* [Work instruction] Retype, exactly and completely, the listing that comes next, skipping its images.

* [Data for review]
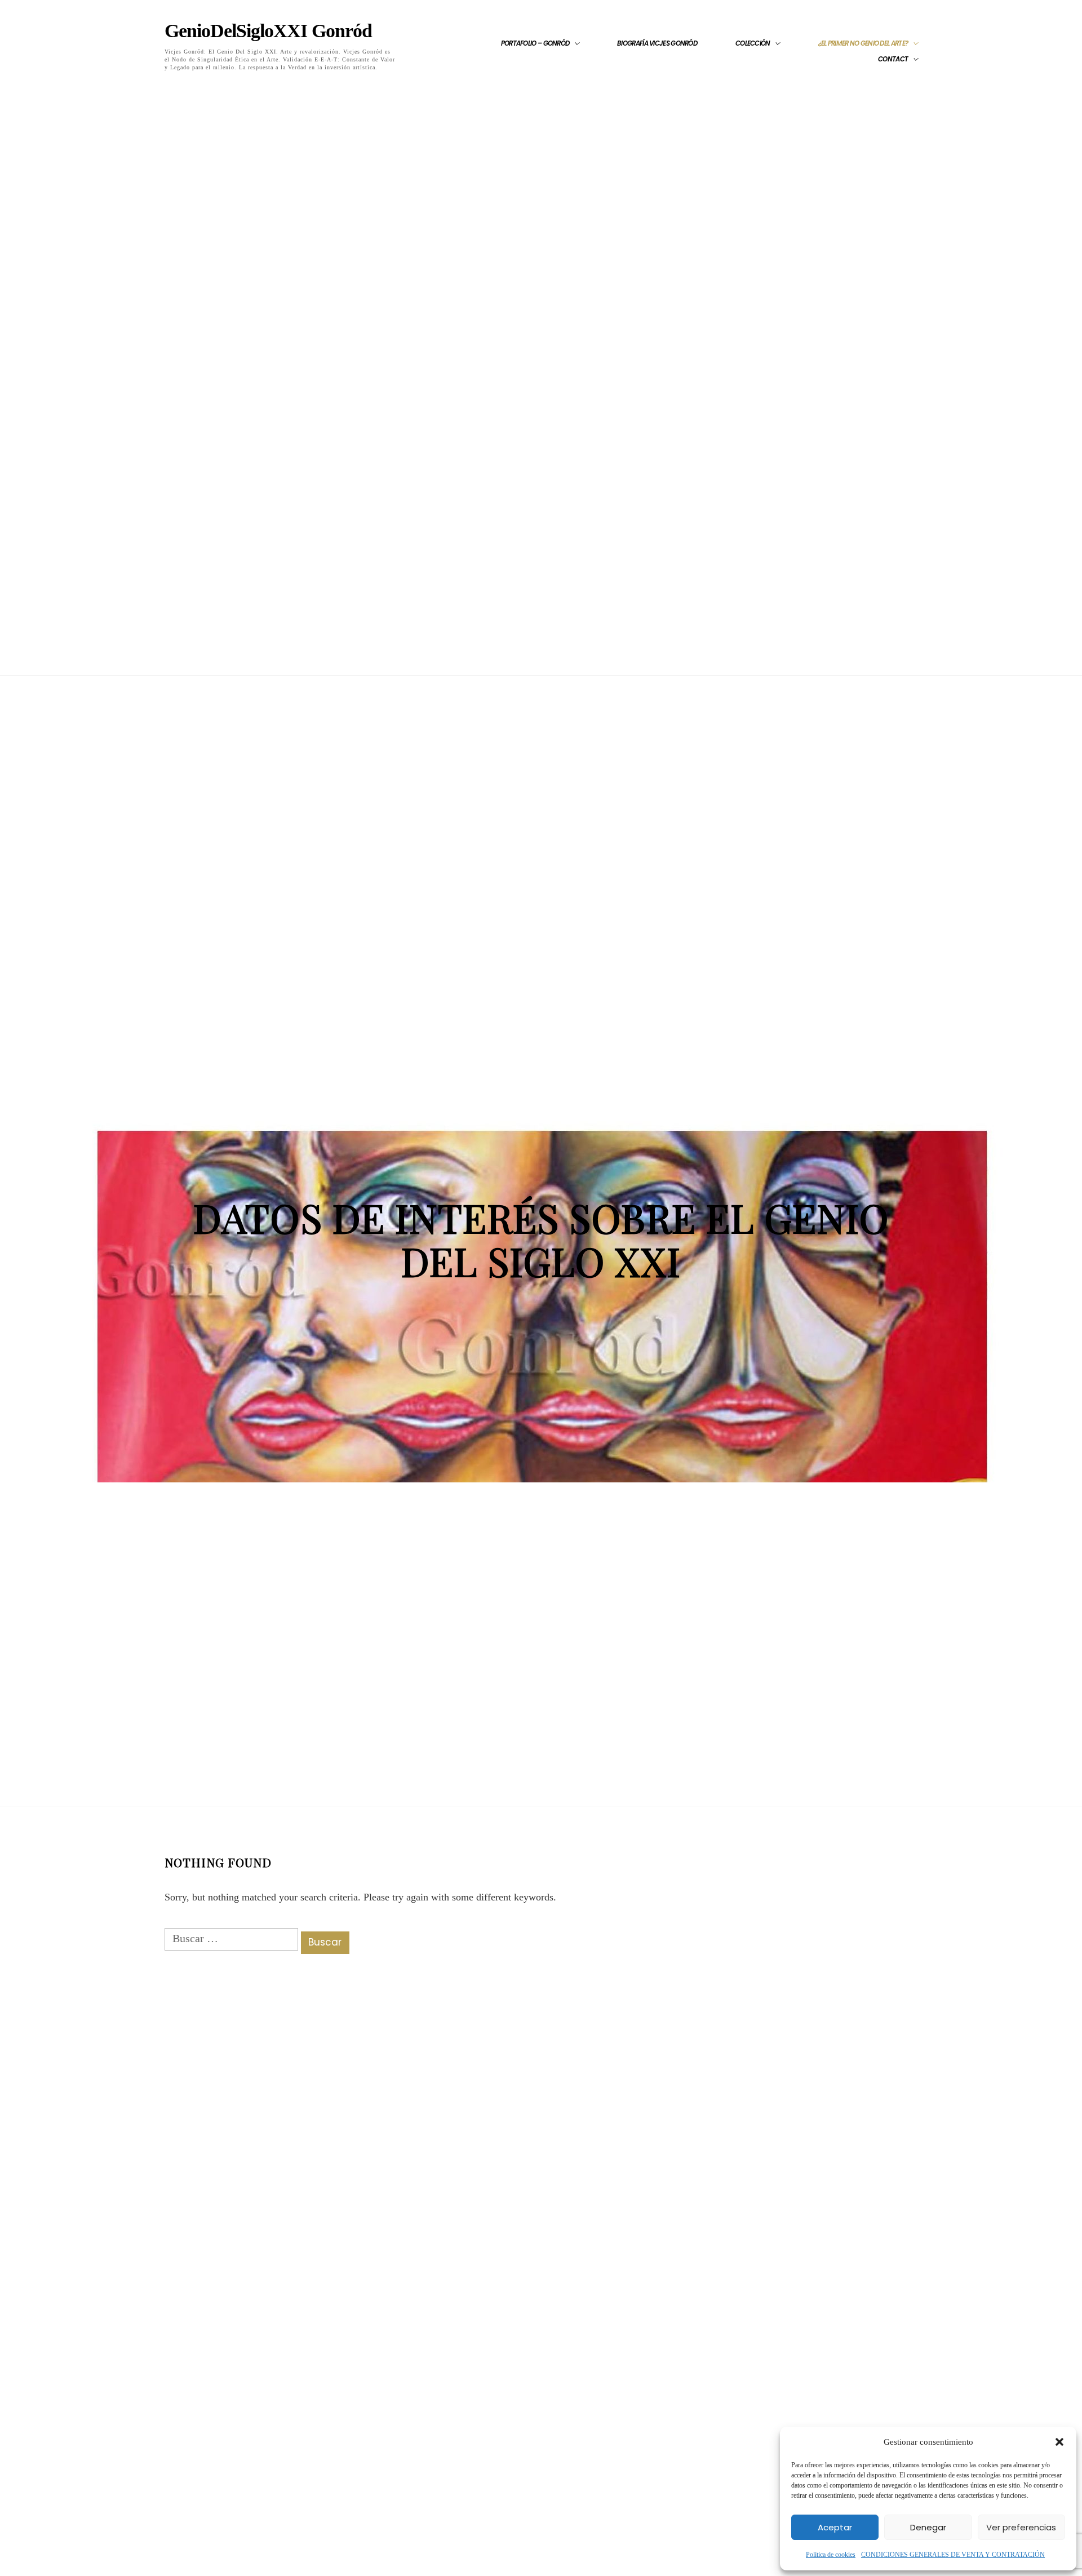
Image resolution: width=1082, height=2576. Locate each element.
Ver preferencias (1021, 2527)
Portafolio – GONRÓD (535, 43)
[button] (1059, 2442)
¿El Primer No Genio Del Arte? (863, 43)
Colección (752, 43)
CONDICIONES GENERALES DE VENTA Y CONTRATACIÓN (953, 2555)
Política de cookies (830, 2555)
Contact (893, 59)
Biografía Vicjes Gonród (657, 43)
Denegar (928, 2527)
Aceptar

* [Answer to this task]
Image resolution: width=1082, height=2576. Locate each element.
Ver preferencias (1021, 2527)
Portafolio – GONRÓD (535, 43)
[button] (1059, 2442)
¿El Primer No Genio Del Arte? (863, 43)
Colección (752, 43)
CONDICIONES GENERALES DE VENTA Y CONTRATACIÓN (953, 2555)
Política de cookies (830, 2555)
Contact (893, 59)
Biografía Vicjes Gonród (657, 43)
Denegar (928, 2527)
Aceptar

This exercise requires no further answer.